The side plates, posts and frame are also aluminum making the reel very light overall.  Aluminum and I do not get along very well so I bought a few extra Targets to have a supply of parts if needed.  Cheap ones are not always available at auction but if you wait a while you can find one for thirty to fifty bucks with shipping.  

The ergonomics part.....  When the wind cooperates I spend five to ten hours a week repetitive casting from a one-man outrigger canoe (an OC-1 they're called) while drifting over flats.  It's like kayak fishing, but the OC-1 is faster and tracks better into the wind.  Also, a canoe paddle is quieter than a kayak paddle because of the angle that the paddle enters and leaves the water.  Less splashing and flailing.  The canoe is about twenty-two feet long with a cockpit in the center.  You are sitting with your behind a few inches above the water level and cannot get out of the cockpit except to step or fall into the water.  With a fish on, or with the jig snagged on the bottom while the wind is pushing the boat along, it is important to be able to reach the bow or stern with the rod tip.  Having the fish or snag on one side of the boat and the rod tip on the other can lead to a broken rod as is it bent over the gunwale.  Holding the rod by the butt cap, I can stretch and reach the bow or stern with the tip of a rod that is nine feet or more.

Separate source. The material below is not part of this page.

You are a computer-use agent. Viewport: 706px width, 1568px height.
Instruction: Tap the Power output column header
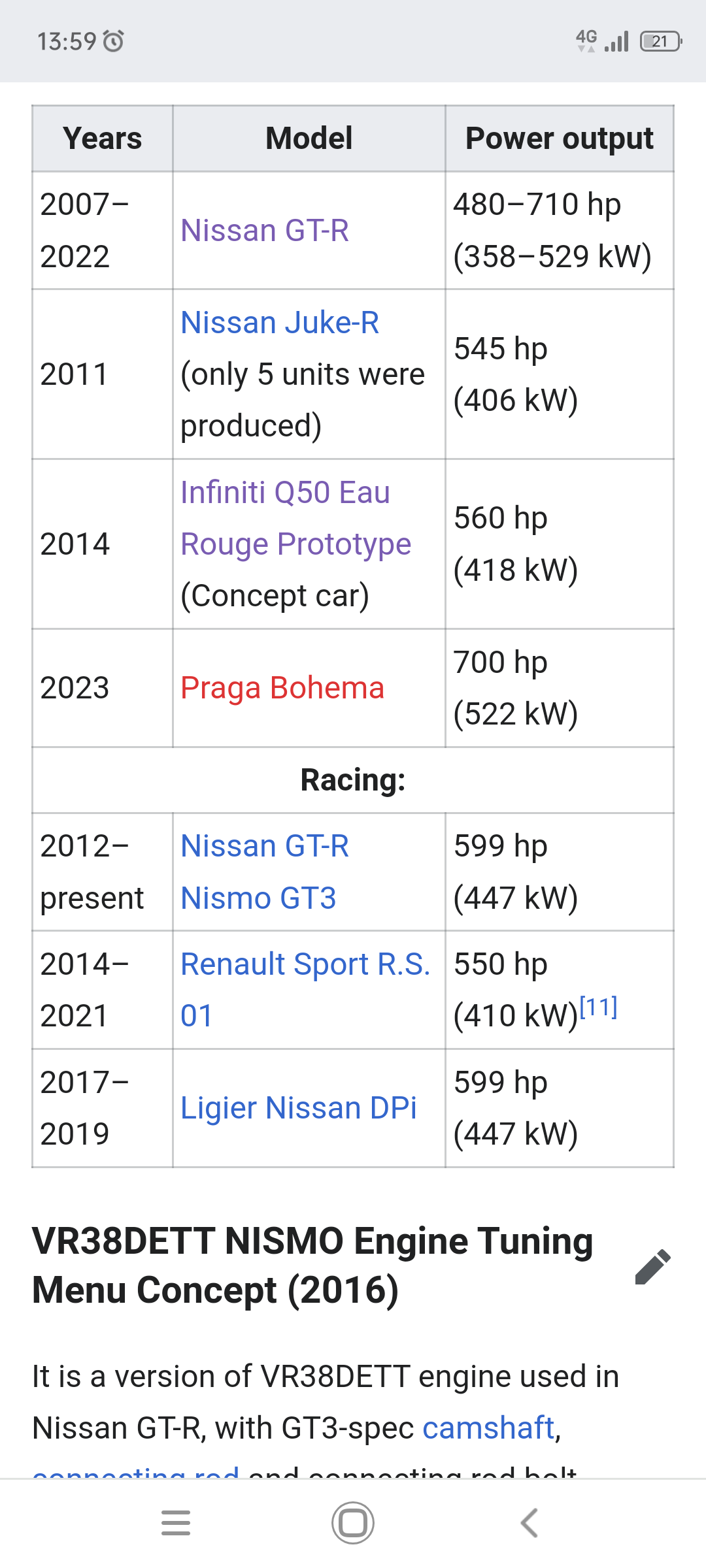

Old fiberglass rods nine or ten feet long tend to be very tip heavy, even though it is a light rig overall.  When holding the rod at the reel seat, the tip will want to sag down and you will have to use small muscles in your hand, wrist and forearm to support the weight.  Small muscles fatigue quickly.  Holding the rod at the balance point (like you would when carrying it down the dock or beach) is much easier.  The balance point is usually well in front of the reel and sometimes well in front of the foregrip.  When holding the rod at the balance point you will be supporting the weight with large muscles in the arm and back.  Large muscles do not fatigue quickly.

When the rod is tip-heavy, you'll be tempted to hold the rod at the foregrip during the retrieve.  This will put more weight below your hand and provide better balance thereby reducing wrist strain.  Long conventional surf rigs become manageable when they have a long handle for counterweight and are held by the foregrip.  You will likely use your thumb and index finger to lay line from in front of the reel.  The wide and heavier reel (compared to a small baitcaster) will not have much lateral stability so you will need to keep a tight hold on that foregrip.  But, with small baitcasters there are advantages and comfort in palming the reel; that is, holding it at the reel seat with the tail plate cupped in your hand.  This is especially true with non-levelwind reels because you can use your thumb to easily lay the line from above.  Palming gives the rig solid lateral stability with very little effort but it moves the fulcrum, your hand, back several inches from the foregrip so the rod will become more tip heavy.   Ideally, the fulcrum would also be the balance point so the rig is not tip-heavy and does not need to be supported with wrist and hand muscles.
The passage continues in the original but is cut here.